Good morning Search Marketer, I'm feeling a bit ranty, apologies.
Try this for kicks, go to your Search Terms report in Google Ads and add up your spend on search terms that had 1 to, say, 5 clicks in the past 30 or 60 days or so.
Now, take a closer look at those queries, their performance, their common themes and imagine if you had no insight into any of this data at all.
No ability to run an n-gram analysis on them.
No ability to determine if they should individually or as a group be added as negative keywords to stop wasting money on them.
No ability to identify new opportunities based on this data.
Data that you paid for.
That could be advertisers' new reality.
Google says it is updating search terms reports in Google Ads to "only include terms that were searched by a significant number of users."
What does "significant" mean? No idea, yet. But in a world of same-meaning close variants, search term reports have become critical tools for paid search marketers to optimize their campaigns and maximize efficiency.

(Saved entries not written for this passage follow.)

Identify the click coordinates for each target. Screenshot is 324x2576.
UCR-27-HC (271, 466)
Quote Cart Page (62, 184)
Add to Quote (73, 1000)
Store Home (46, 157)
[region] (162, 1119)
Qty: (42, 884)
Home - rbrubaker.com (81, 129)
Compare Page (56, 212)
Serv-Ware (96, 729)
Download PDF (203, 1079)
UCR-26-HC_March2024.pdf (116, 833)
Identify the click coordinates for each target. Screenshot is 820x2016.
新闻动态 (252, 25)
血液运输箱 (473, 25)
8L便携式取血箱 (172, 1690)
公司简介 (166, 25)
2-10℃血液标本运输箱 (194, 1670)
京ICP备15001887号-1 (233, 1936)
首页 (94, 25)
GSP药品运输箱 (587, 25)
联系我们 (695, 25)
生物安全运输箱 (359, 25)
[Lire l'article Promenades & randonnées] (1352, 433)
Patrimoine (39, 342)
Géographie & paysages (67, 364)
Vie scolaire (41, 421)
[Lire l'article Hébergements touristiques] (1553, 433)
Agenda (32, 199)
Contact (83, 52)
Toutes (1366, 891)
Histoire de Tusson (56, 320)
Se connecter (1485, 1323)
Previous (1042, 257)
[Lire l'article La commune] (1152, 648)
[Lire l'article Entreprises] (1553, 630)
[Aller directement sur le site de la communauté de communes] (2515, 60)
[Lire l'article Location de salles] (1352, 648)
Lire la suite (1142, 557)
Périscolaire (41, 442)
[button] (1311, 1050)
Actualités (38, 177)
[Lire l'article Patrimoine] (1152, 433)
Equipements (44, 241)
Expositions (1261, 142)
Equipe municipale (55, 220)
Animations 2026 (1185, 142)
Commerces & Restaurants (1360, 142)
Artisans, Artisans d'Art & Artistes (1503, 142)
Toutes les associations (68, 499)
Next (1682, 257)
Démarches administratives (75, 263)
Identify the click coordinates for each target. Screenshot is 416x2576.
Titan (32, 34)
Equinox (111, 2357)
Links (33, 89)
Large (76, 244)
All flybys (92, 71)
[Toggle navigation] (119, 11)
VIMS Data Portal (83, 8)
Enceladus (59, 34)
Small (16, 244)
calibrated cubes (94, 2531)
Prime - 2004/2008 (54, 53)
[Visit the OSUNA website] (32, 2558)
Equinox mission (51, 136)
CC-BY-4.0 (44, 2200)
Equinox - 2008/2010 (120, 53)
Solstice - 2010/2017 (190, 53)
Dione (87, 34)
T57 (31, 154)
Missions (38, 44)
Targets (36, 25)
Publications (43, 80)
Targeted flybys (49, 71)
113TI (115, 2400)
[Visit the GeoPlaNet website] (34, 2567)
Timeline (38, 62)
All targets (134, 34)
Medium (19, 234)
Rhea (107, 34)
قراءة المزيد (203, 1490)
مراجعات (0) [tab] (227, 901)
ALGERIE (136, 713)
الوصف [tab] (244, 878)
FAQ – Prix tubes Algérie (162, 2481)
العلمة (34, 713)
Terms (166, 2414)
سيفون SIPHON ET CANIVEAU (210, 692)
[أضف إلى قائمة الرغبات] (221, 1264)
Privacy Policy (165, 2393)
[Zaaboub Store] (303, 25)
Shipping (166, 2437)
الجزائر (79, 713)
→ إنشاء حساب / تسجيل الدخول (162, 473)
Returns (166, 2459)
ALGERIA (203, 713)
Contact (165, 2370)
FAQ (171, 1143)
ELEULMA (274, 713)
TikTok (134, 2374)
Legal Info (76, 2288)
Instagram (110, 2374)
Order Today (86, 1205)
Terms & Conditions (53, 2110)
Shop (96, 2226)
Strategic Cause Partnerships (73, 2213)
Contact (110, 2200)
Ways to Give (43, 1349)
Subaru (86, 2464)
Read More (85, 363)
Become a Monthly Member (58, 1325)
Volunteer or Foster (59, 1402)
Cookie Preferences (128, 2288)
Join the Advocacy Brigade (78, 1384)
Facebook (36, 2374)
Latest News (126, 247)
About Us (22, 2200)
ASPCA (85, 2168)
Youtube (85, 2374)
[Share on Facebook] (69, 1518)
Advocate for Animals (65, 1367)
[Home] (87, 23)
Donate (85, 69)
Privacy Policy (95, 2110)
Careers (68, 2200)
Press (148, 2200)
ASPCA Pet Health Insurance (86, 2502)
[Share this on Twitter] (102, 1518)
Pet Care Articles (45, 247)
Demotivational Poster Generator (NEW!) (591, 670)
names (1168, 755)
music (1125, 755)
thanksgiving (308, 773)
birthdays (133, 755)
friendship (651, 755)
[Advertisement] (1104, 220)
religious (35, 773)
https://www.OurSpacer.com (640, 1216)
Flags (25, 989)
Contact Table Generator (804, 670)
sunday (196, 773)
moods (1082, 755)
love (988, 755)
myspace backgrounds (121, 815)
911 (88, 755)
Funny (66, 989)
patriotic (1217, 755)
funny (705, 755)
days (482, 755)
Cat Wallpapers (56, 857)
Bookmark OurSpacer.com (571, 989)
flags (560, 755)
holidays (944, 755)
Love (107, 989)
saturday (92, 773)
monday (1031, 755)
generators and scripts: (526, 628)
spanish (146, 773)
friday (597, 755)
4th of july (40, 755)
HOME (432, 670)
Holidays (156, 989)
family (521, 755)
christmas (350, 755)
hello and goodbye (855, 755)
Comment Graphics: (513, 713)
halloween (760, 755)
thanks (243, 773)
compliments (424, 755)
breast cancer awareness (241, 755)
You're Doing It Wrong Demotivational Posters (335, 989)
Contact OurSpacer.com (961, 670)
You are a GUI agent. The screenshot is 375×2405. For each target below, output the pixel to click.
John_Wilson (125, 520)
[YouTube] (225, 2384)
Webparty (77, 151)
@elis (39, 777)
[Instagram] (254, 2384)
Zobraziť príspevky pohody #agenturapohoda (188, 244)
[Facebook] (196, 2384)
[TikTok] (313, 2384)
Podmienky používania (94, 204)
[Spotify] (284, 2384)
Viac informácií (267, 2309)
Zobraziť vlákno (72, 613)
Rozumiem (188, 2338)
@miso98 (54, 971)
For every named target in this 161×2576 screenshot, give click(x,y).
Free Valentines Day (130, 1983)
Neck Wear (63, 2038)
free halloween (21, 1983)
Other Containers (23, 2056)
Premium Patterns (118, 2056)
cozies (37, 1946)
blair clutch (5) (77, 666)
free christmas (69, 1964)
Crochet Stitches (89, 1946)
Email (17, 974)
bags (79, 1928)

Google told us it's doing this for privacy reasons. Nobody wants PII in their query reports, but take another look at that report you ran. Anything sensitive? The real problem is that we won't know what we won't see and how much we may be missing.
In other news, Microsoft Advertising's new UI has rolled out, with many new features. Duane Brown took an early look at what to expect from the updates now available in the new interface.